■ Exercise prompt
Copy out the rows from the start of the records through the line holding "(x=964, y=18)", inclusive, character for character.

(Items listed in a dataset)
--

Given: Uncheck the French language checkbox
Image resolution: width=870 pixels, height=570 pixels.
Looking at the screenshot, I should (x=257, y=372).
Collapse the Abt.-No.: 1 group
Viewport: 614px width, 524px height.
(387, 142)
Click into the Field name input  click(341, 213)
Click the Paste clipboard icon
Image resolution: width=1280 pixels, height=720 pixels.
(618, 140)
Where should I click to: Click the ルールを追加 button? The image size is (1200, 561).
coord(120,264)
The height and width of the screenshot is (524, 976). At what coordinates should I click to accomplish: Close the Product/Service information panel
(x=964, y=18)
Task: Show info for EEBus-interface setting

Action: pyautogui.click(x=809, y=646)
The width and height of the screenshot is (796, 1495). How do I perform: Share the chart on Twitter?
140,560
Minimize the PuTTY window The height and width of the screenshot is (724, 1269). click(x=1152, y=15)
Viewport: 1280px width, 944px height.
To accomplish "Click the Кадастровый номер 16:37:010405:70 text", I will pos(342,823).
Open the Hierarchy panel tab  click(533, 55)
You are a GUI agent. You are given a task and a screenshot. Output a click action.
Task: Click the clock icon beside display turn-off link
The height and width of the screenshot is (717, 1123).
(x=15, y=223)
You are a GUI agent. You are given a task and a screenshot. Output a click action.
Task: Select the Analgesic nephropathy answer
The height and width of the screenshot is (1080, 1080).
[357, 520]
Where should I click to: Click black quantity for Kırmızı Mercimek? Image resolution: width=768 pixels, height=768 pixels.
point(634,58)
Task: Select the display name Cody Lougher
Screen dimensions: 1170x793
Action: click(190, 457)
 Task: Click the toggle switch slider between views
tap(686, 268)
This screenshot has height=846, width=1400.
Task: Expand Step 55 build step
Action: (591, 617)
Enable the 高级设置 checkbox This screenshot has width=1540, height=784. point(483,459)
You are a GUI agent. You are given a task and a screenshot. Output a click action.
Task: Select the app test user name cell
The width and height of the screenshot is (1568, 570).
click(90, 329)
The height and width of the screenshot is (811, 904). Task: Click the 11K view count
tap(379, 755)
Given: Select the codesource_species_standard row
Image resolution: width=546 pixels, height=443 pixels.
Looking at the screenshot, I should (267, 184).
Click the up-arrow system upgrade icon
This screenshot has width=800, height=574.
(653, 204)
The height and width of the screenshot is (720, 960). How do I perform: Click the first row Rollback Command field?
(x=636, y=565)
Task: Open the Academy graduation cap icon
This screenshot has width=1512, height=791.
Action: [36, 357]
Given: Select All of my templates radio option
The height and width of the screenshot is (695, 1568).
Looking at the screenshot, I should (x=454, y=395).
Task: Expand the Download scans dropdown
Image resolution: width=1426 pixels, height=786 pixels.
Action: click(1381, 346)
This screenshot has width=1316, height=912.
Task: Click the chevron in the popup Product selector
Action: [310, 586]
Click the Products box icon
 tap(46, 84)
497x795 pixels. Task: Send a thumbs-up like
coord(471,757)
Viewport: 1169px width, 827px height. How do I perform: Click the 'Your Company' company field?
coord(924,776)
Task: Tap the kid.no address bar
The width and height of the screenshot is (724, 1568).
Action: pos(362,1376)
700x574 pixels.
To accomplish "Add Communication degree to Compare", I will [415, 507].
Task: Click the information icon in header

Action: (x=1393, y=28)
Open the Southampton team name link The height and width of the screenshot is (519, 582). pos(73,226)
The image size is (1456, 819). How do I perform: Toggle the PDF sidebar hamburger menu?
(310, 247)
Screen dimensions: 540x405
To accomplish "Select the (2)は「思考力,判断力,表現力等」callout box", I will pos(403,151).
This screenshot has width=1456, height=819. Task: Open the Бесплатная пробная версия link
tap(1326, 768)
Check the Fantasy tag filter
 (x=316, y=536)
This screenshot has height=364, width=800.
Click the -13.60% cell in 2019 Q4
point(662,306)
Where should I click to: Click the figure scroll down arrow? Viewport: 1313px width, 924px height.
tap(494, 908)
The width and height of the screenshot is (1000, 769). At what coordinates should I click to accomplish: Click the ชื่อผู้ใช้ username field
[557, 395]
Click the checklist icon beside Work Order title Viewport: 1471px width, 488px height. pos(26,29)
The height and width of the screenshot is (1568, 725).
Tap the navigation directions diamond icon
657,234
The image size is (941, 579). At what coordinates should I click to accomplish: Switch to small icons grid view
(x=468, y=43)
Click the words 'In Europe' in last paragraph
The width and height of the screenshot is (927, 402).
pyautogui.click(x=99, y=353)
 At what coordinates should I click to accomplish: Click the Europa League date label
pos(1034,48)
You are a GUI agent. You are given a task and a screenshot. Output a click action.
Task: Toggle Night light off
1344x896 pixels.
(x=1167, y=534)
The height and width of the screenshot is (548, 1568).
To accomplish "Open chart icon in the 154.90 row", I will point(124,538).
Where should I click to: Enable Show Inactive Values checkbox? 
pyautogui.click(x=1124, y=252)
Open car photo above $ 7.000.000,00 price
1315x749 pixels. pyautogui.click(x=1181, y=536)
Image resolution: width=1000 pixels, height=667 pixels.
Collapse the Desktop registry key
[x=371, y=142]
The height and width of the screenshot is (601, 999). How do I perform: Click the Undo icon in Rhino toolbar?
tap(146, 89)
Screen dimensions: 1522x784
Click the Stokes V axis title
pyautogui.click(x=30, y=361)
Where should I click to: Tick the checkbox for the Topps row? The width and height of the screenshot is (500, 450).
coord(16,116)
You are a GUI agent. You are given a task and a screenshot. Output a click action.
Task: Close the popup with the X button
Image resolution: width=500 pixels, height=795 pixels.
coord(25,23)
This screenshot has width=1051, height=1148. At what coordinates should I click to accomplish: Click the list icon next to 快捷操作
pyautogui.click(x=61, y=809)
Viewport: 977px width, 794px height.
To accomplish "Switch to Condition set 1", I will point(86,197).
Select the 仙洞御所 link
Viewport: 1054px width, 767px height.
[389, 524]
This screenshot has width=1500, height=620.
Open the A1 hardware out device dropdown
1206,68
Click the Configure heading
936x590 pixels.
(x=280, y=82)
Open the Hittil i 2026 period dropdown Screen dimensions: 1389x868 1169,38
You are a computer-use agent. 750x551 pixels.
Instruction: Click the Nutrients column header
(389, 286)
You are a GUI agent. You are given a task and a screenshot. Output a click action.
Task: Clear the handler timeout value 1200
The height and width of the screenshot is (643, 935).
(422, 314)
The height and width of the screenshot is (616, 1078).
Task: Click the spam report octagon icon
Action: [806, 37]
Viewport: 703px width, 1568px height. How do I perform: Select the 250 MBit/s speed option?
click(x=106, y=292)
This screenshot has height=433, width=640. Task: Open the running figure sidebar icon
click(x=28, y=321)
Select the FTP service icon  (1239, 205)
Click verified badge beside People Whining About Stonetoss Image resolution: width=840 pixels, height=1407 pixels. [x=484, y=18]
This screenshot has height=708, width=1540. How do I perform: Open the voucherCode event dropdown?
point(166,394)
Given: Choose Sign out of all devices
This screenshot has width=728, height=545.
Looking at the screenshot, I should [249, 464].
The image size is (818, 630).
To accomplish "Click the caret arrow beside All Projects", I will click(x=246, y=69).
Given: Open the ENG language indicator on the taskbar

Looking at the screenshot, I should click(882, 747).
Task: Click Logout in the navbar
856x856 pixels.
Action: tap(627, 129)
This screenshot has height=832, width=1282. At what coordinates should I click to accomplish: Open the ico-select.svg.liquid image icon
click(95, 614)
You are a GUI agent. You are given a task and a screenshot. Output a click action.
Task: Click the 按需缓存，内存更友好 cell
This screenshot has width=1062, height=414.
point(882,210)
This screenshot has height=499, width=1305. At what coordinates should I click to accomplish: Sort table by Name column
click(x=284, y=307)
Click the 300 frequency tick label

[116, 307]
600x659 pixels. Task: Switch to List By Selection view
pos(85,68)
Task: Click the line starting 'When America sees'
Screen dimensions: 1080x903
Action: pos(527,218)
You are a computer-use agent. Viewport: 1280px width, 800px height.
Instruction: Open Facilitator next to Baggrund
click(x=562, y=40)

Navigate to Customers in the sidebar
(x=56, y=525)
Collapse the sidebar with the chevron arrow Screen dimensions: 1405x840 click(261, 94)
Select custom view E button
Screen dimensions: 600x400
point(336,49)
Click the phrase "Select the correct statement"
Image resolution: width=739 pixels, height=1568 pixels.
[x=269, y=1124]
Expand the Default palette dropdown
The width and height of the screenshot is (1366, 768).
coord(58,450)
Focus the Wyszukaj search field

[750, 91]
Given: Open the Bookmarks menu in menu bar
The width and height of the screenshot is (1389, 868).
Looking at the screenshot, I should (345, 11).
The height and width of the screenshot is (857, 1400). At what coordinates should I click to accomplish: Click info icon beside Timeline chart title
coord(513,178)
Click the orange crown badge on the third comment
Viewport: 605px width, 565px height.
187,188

--

■ Exercise output
Given: Uncheck the French language checkbox
Image resolution: width=870 pixels, height=570 pixels.
Looking at the screenshot, I should (x=257, y=372).
Collapse the Abt.-No.: 1 group
Viewport: 614px width, 524px height.
(387, 142)
Click into the Field name input  click(341, 213)
Click the Paste clipboard icon
Image resolution: width=1280 pixels, height=720 pixels.
(618, 140)
Where should I click to: Click the ルールを追加 button? The image size is (1200, 561).
coord(120,264)
The height and width of the screenshot is (524, 976). At what coordinates should I click to accomplish: Close the Product/Service information panel
(x=964, y=18)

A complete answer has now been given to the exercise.